The VMI Keydets baseball team represents the Virginia Military Institute in Lexington, Virginia. The team is a member of the Southern Conference, which is part of the National Collegiate Athletic Association's Division I. VMI's first baseball team was fielded in 1866. The team plays its home games at Gray–Minor Stadium in Lexington, Virginia. The Keydets are coached by Sam Roberts.

History
In fall 1866, just two years after the Virginia Military Institute had been burned down by David Hunter and the Union Army, a group of cadets got together and created the Institute's first organized baseball team. It was the first organized team from any sport.
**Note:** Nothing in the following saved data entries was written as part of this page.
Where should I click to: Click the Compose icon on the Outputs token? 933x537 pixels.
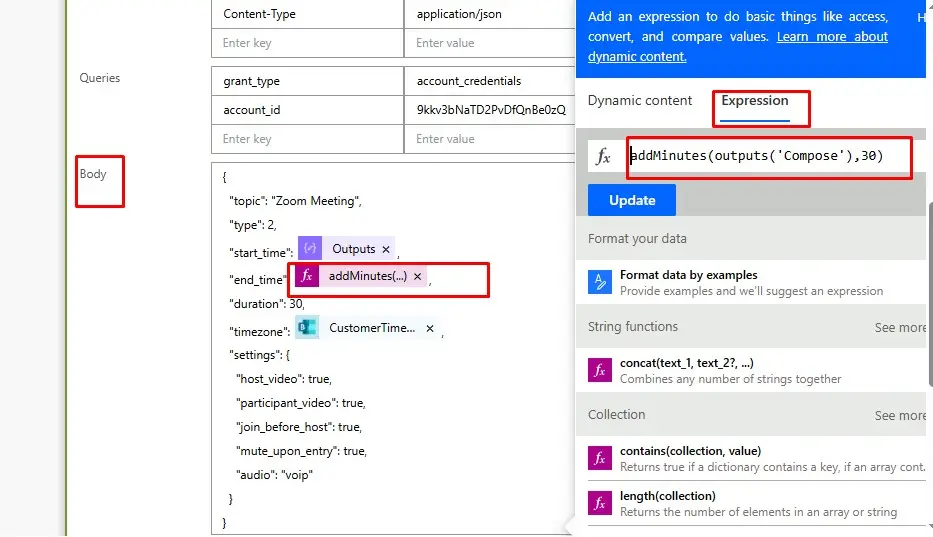[x=310, y=249]
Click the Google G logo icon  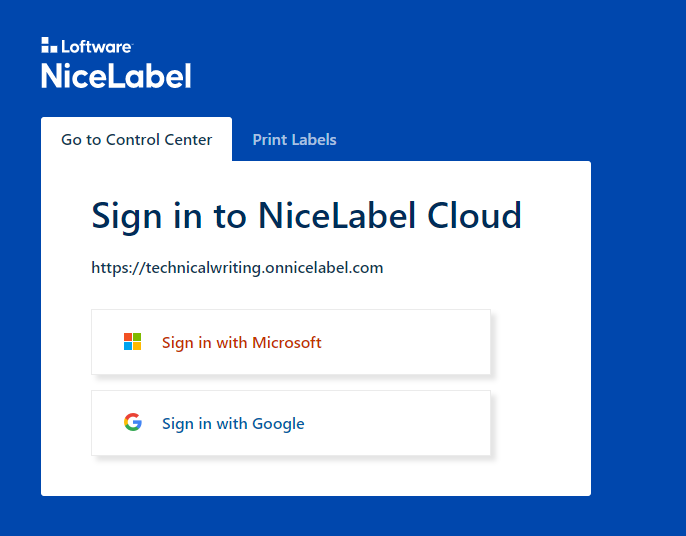[132, 423]
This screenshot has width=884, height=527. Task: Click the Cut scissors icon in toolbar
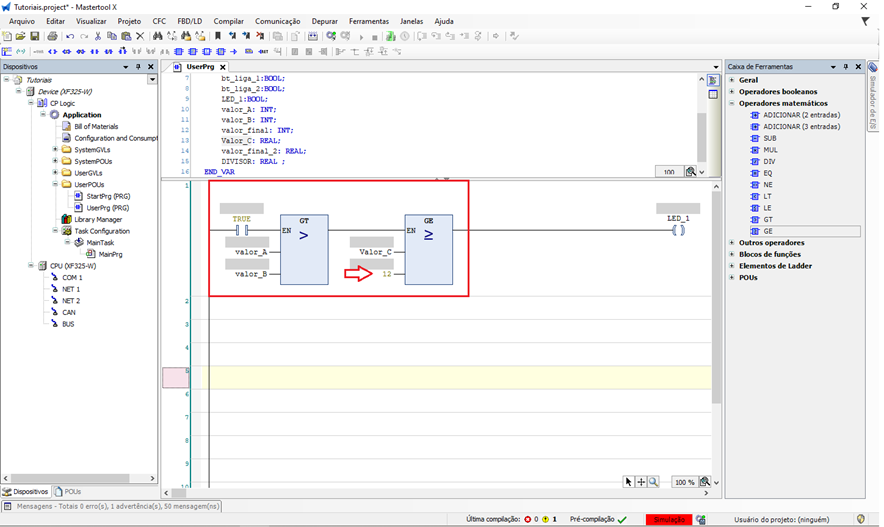pos(97,36)
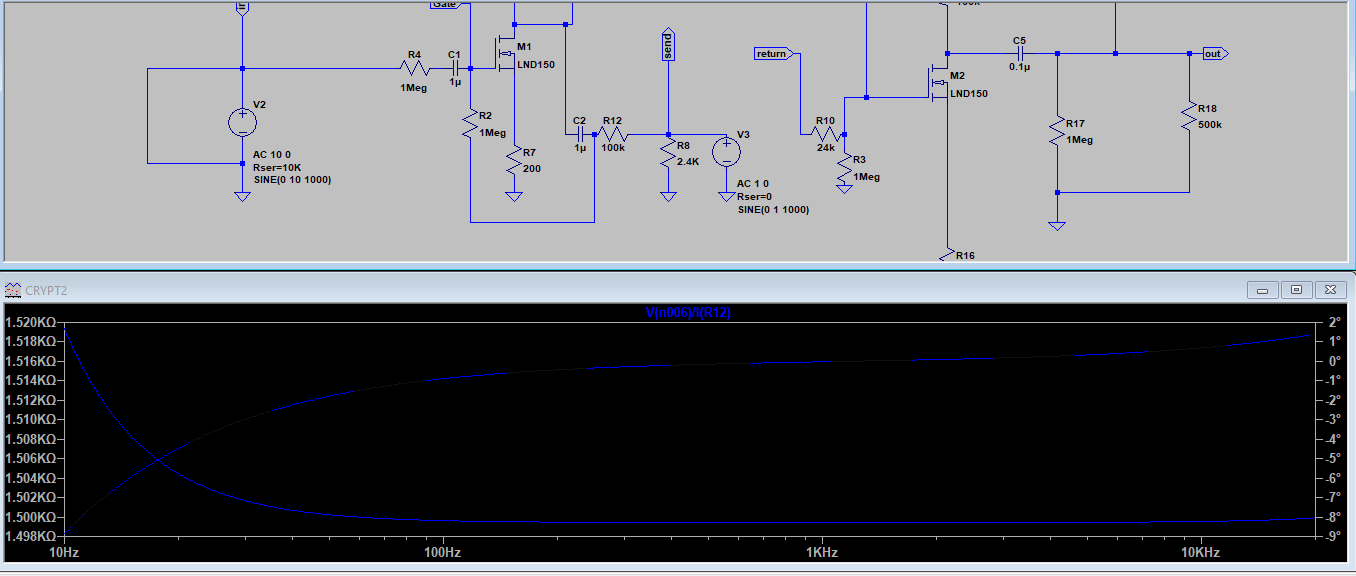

In the inaugural season, the Keydets had an astounding mark of 20–1–2, playing among in-state rivals such as Washington and Lee, Virginia, Virginia Tech, Randolph-Macon and Hampden-Sydney, and continuously so for the next several decades.

In 1921, the team started playing at recently built Alumni Memorial Field along with the football team. Both squads had, up to that point, been playing on the Parade Ground. It was not until the 1960s that the baseball team shifted to Patchin Field, and most recently in 2007, began playing in Gray-Minor Stadium.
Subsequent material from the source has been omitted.